You want an improved score, but how do you get it? Improving your FICO score takes time. It can be difficult to make a significant change in your credit score with small changes, but your score can improve in a year by keeping tabs your credit report and by using credit extended to you to raise your score, instead of ruin it. The most important thing is to know your FICO score. Here are some methods to improve your credit score:
- Stay on top of payments. Payment history is a huge factor in your FICO score. It's one of the reasons people who have recently been unemployed see the biggest hit in their credit score. Yes, it takes longer to rebuild your credit this way, but it's the surest way to prove that you're able to make payments to a bank.
- Ensure that your credit history is correct. If you discover mistakes on your credit report, write to the bureau asking that the item be removed. If you have a common name or the same name as a family member, you'll want to give extra care to make sure the activity reported is correct.
- Even out your debt. At first, this doesn't seem like a good idea. But, you want to avoid of having one card that is maxed out and have your remaining cards at a zero balance. It's better to have each of your cards at about 25% of their credit limit than to have the majority of your debt sitting on a single card.
- Retail cards and service station cards. For those who have non-existent credit or below average credit, chain store credit cards and gas credit cards are ways to begin your credit history, increase your spending limits and stay on top of your payments, which will raise your FICO score. You must always beware of charging a large balance for too long because these types of cards more than likely have a surprising interest rate.
- Use your credit. Whether you're just getting started with credit, or if you've got older cards, be sure to use your cards so that your accounts maintain an active status. But, make sure you pay them off in one or two payments.

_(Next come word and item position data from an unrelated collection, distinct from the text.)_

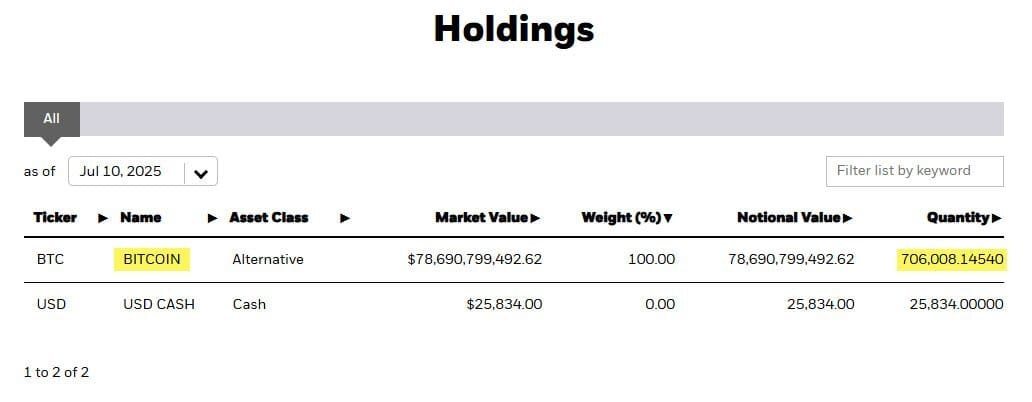Screen dimensions: 1032x402
Task: Sort by the Weight (%) down arrow
Action: point(668,218)
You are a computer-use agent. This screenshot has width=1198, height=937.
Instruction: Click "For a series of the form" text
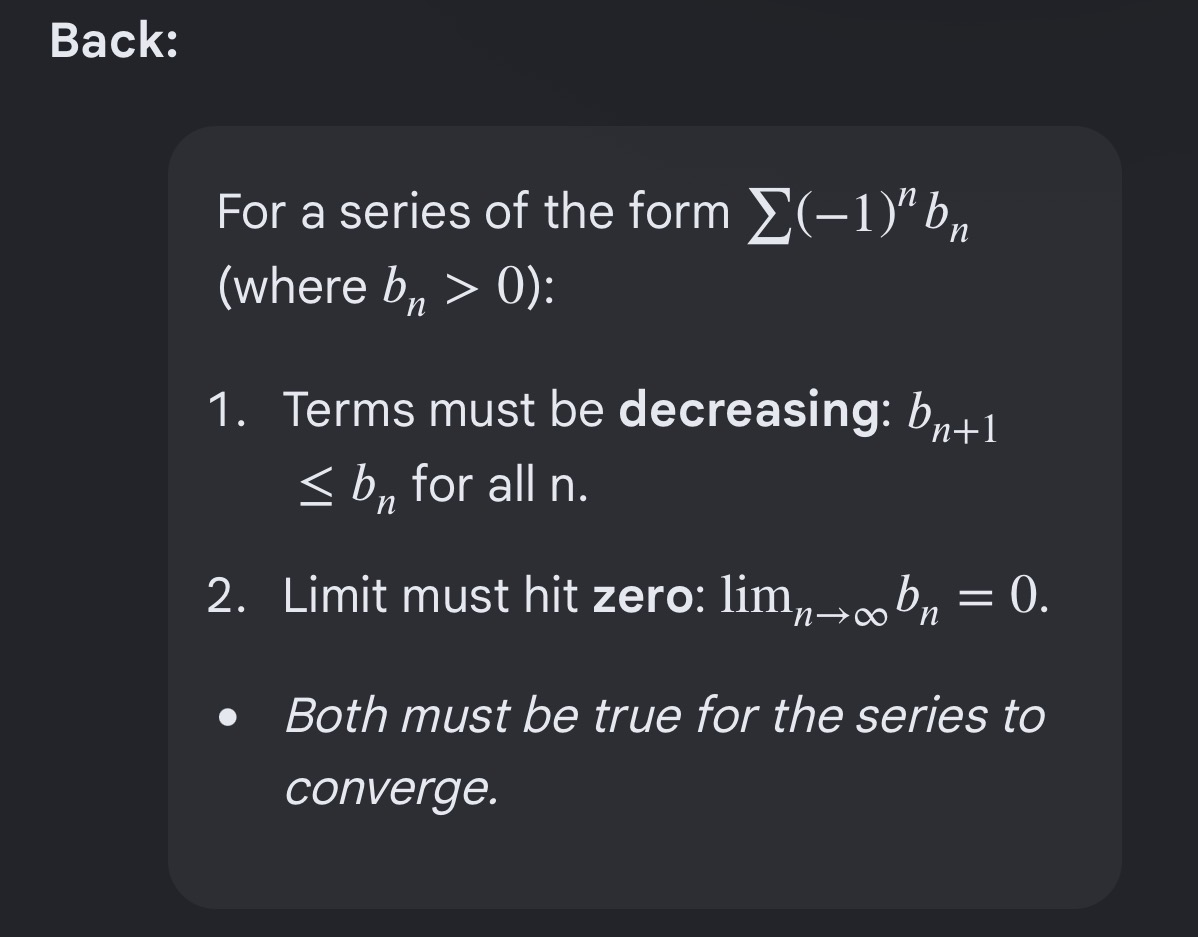tap(473, 212)
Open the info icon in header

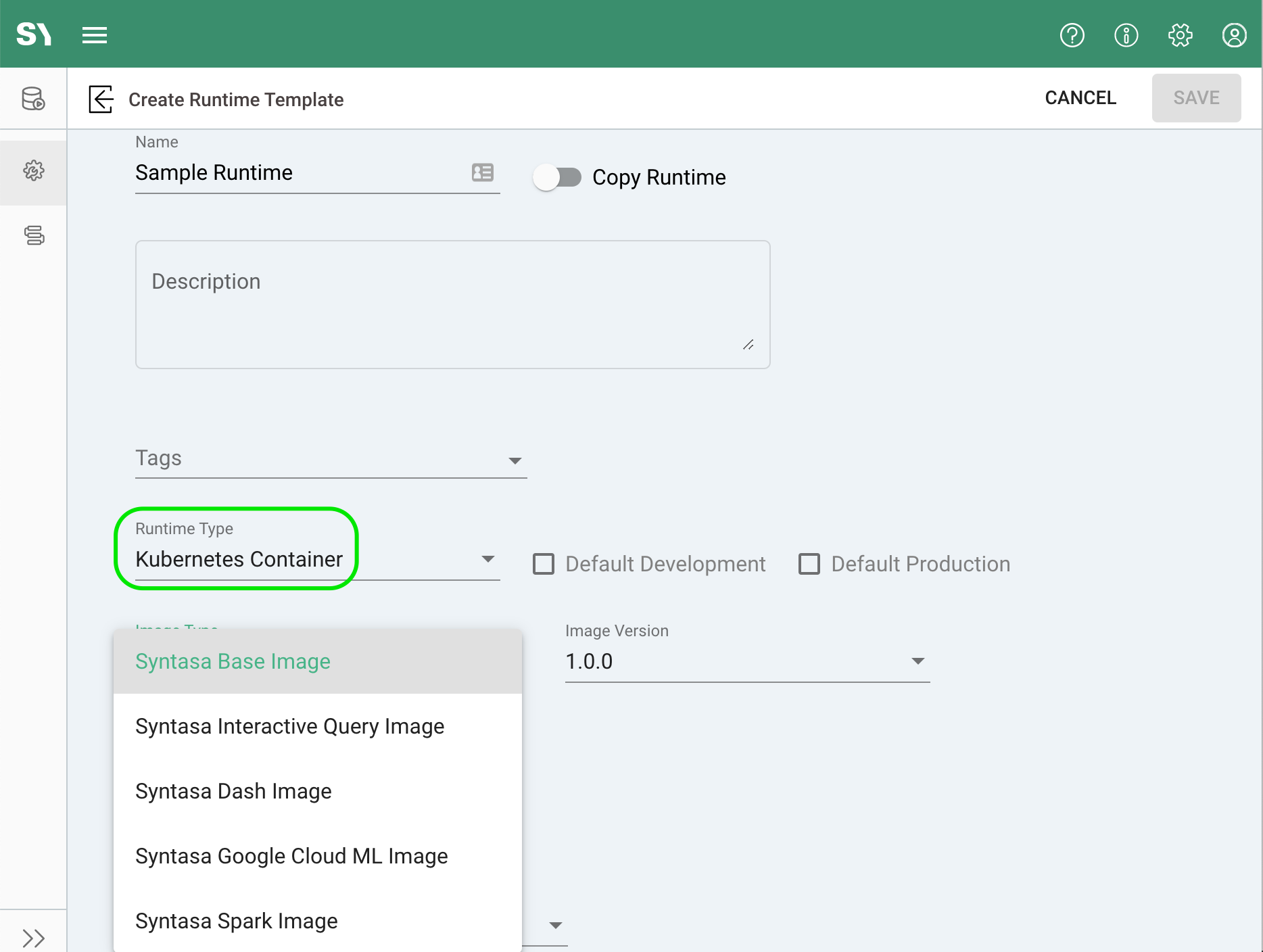1126,34
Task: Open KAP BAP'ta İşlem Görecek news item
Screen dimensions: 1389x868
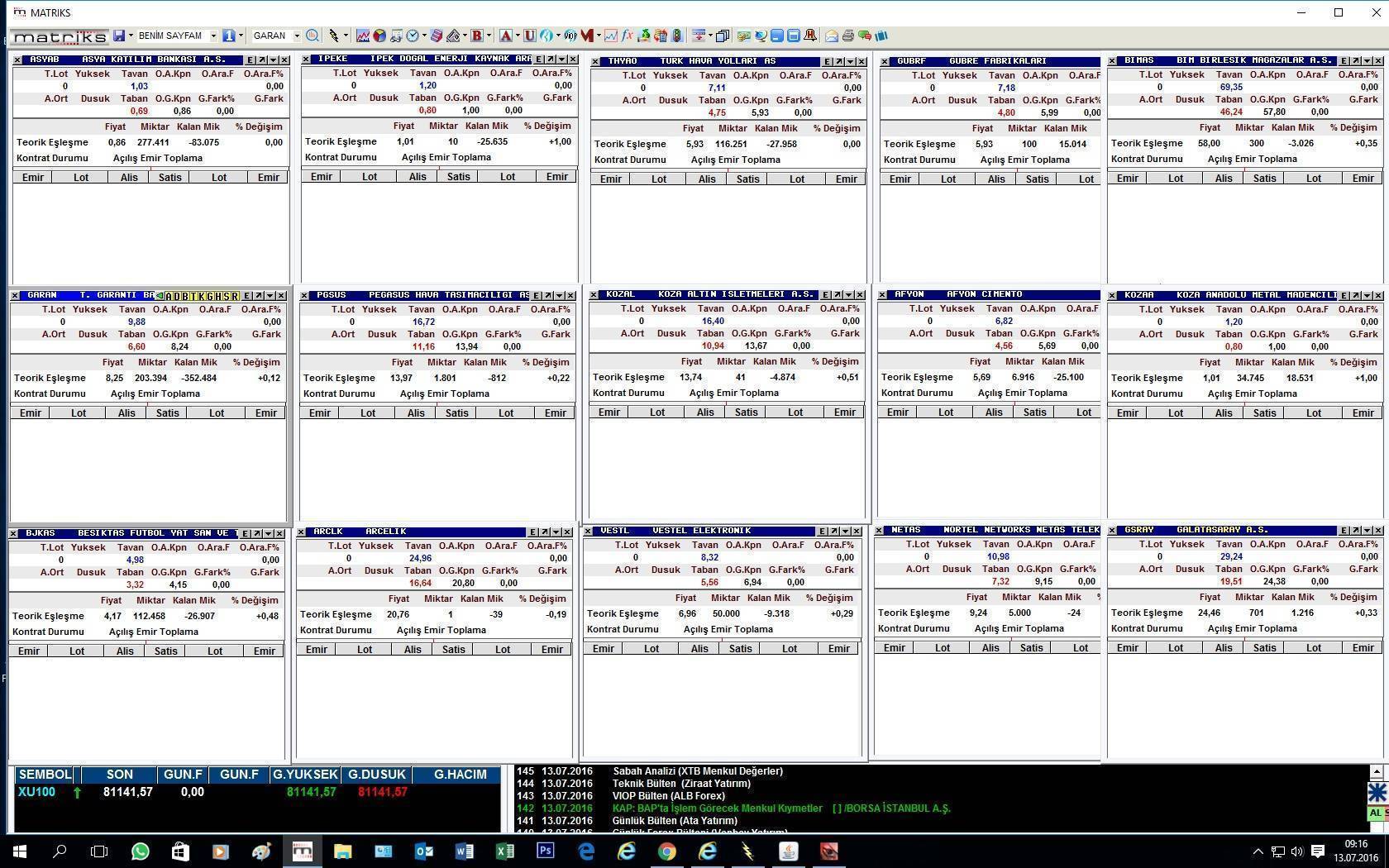Action: [x=717, y=808]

Knowing the methods you can use to build up your FICO score, you're one step closer to becoming a homeowner. Remember that when you're ready to apply for a loan to purchase a home, you'll want to keep your lender applications within a two-week window to avoid adverse effects on your credit score. With the help of Future Home Realty, the loan application process is sure to go more smoothly so you, too, can become a homeowner.
Learn more about FICO scores at myFICO.com, Fair Isaac's informational site and review your credit history for free at annualcreditreport.com. And, for a small payment, you can get your FICO score from each bureau on their websites: equifax.com, experian.com and transunion.com.